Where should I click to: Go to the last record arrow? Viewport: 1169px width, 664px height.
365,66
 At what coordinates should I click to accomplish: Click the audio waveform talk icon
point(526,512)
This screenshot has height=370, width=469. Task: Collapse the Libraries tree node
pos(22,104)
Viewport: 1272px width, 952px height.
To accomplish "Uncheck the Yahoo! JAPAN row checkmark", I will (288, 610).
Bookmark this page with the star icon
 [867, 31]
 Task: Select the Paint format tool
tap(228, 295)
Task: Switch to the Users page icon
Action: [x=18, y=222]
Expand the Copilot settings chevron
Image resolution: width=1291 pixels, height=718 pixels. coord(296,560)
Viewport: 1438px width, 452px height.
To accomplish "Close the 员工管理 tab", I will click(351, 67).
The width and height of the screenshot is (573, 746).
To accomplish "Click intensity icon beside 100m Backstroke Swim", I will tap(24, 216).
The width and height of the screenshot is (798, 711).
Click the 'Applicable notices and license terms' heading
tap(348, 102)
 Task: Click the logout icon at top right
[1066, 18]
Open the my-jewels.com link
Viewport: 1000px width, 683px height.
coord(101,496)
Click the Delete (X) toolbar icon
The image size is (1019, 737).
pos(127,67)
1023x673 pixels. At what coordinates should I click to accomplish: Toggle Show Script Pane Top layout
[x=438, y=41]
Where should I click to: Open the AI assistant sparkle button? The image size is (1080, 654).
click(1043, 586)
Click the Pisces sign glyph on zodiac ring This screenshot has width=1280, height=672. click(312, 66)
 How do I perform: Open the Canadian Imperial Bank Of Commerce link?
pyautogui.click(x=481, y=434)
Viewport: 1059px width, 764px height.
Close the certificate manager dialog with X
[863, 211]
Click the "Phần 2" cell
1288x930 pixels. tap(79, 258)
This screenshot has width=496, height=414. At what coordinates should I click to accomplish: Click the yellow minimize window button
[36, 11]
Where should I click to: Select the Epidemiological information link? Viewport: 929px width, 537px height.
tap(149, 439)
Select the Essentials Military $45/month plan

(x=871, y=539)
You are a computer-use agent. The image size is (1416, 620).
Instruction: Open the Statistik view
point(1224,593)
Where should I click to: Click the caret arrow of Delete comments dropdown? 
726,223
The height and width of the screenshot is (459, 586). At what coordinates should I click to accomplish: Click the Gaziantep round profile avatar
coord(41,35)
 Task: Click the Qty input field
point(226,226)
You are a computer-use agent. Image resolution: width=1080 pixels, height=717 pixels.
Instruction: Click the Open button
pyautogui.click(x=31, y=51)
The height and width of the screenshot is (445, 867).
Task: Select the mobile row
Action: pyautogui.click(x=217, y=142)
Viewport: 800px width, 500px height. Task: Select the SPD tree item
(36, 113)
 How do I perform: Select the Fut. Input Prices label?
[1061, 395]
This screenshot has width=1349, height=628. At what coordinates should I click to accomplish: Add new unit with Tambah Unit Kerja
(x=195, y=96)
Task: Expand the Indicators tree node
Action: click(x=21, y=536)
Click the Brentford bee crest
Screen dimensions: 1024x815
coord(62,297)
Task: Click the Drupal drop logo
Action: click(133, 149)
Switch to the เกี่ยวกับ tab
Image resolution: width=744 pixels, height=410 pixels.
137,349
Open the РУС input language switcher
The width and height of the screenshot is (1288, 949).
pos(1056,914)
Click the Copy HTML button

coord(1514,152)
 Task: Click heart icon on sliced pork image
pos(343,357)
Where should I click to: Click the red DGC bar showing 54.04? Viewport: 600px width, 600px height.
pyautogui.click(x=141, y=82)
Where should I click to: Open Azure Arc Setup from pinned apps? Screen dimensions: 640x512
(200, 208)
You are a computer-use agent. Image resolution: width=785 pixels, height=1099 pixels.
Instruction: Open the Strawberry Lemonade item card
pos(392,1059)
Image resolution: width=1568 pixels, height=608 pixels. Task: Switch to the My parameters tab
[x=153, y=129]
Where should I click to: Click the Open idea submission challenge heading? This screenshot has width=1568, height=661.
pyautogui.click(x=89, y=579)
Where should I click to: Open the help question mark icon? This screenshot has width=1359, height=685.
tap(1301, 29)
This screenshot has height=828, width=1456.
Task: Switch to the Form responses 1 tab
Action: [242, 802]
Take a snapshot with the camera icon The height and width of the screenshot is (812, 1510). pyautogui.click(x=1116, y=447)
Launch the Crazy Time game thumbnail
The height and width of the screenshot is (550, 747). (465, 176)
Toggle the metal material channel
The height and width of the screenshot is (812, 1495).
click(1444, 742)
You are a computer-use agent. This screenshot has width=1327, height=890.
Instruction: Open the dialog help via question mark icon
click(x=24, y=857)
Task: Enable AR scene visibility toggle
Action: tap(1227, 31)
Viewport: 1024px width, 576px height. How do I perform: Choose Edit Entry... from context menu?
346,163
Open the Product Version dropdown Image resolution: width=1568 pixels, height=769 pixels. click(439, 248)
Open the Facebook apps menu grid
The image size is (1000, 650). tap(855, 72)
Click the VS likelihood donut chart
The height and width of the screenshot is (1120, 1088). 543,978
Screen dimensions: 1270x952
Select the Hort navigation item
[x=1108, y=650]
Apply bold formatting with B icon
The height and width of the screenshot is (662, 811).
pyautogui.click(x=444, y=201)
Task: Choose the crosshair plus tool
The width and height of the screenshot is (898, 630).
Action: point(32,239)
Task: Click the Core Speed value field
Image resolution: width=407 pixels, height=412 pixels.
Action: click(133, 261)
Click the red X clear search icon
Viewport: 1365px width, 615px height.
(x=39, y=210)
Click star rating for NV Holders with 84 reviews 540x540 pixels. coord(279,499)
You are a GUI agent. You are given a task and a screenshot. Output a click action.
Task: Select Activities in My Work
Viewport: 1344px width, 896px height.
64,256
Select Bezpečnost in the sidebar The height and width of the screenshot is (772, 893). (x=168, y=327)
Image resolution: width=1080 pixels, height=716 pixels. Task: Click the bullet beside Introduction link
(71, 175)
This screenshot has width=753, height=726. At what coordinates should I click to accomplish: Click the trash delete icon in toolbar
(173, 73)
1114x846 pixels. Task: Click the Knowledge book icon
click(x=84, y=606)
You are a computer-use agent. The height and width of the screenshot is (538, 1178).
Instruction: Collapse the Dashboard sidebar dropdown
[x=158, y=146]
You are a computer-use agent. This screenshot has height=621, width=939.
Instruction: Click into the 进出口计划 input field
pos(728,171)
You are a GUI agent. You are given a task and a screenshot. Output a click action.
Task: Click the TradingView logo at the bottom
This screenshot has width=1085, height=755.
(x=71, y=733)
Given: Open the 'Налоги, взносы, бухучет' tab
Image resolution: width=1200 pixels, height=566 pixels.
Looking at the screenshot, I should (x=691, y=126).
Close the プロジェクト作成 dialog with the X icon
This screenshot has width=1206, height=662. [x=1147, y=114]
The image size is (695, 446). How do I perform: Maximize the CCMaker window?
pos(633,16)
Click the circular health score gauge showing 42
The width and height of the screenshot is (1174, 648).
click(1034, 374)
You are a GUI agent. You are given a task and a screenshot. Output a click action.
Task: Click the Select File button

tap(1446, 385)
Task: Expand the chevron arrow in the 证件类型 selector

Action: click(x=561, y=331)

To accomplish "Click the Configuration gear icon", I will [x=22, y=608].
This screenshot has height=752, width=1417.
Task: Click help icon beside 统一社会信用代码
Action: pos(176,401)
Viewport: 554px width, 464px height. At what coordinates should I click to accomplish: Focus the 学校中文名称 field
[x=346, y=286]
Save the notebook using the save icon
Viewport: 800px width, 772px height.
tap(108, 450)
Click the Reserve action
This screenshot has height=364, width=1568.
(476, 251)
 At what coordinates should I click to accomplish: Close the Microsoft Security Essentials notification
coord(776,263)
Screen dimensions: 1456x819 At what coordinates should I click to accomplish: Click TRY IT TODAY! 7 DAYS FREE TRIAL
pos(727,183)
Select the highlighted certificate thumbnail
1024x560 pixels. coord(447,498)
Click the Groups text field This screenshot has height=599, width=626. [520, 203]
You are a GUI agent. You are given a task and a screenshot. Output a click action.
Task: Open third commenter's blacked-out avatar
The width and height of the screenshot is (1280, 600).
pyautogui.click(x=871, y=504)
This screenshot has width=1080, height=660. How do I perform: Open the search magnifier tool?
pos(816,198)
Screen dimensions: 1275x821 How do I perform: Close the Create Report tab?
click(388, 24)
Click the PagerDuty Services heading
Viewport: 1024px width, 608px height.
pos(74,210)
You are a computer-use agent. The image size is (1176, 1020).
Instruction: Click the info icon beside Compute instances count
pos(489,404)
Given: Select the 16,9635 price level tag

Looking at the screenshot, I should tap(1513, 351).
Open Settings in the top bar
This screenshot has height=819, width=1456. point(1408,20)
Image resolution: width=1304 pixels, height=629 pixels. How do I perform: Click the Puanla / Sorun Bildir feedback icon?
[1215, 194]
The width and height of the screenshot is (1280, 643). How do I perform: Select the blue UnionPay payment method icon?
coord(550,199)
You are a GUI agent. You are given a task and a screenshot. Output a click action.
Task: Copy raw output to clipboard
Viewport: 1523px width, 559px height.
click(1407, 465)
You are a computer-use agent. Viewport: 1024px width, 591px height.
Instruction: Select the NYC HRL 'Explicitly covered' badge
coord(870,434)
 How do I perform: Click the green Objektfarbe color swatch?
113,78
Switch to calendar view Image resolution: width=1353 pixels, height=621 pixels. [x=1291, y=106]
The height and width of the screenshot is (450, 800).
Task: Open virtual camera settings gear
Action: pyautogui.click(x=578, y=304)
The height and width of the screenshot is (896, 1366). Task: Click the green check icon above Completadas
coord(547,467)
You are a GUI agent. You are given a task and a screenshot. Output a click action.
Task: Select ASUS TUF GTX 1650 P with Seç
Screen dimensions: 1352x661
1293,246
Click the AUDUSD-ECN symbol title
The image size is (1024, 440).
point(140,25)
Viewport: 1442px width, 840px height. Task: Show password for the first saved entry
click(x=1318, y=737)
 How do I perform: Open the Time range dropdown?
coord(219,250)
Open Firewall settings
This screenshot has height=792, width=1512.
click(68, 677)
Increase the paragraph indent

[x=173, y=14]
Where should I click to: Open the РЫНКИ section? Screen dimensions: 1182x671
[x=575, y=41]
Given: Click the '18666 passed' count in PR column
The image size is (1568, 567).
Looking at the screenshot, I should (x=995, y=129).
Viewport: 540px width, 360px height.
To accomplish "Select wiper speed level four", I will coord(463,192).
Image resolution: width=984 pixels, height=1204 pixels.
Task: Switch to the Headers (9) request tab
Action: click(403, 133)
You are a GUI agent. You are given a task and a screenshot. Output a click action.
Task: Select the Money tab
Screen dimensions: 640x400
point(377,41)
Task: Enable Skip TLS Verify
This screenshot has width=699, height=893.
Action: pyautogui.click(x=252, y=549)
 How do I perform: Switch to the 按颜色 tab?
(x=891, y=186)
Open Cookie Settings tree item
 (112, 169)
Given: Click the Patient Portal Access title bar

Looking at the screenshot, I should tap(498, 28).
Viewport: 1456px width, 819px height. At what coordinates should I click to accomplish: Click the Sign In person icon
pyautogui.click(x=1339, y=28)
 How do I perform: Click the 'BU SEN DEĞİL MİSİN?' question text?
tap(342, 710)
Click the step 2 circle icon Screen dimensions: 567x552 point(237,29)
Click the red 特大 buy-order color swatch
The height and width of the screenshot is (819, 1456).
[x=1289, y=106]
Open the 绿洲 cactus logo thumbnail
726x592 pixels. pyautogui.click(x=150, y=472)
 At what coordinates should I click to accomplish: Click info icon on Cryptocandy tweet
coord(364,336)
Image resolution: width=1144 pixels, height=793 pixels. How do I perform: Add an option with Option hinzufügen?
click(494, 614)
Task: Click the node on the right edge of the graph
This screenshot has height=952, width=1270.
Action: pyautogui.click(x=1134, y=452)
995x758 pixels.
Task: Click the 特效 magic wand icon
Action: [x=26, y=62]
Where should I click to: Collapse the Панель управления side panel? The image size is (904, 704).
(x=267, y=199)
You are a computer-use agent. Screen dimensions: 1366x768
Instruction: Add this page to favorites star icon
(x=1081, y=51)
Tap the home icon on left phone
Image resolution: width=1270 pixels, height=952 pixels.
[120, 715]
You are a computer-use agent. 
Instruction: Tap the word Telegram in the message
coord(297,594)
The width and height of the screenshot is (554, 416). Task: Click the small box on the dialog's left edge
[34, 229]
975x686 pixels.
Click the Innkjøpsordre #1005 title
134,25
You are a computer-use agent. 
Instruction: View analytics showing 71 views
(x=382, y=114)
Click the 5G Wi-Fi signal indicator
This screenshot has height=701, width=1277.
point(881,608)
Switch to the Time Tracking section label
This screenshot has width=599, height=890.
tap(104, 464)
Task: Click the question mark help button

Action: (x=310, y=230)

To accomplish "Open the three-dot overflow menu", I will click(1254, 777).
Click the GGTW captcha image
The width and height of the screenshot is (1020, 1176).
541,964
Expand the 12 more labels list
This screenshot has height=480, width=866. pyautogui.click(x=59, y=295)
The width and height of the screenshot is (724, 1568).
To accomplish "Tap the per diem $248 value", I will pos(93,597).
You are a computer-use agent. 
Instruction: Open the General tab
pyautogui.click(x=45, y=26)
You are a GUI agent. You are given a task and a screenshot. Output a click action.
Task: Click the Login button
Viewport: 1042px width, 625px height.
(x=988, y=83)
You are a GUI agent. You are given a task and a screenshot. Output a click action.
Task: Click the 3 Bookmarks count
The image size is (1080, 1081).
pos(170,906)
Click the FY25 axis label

------------------------------------

Look back at the entries above and repeat, unchanged, every line from the line holding "Bookmark this page with the star icon" through the line holding "The width and height of the screenshot is (798, 711).".

Bookmark this page with the star icon
 [867, 31]
 Task: Select the Paint format tool
tap(228, 295)
Task: Switch to the Users page icon
Action: [x=18, y=222]
Expand the Copilot settings chevron
Image resolution: width=1291 pixels, height=718 pixels. coord(296,560)
Viewport: 1438px width, 452px height.
To accomplish "Close the 员工管理 tab", I will click(351, 67).
The width and height of the screenshot is (573, 746).
To accomplish "Click intensity icon beside 100m Backstroke Swim", I will tap(24, 216).
The width and height of the screenshot is (798, 711).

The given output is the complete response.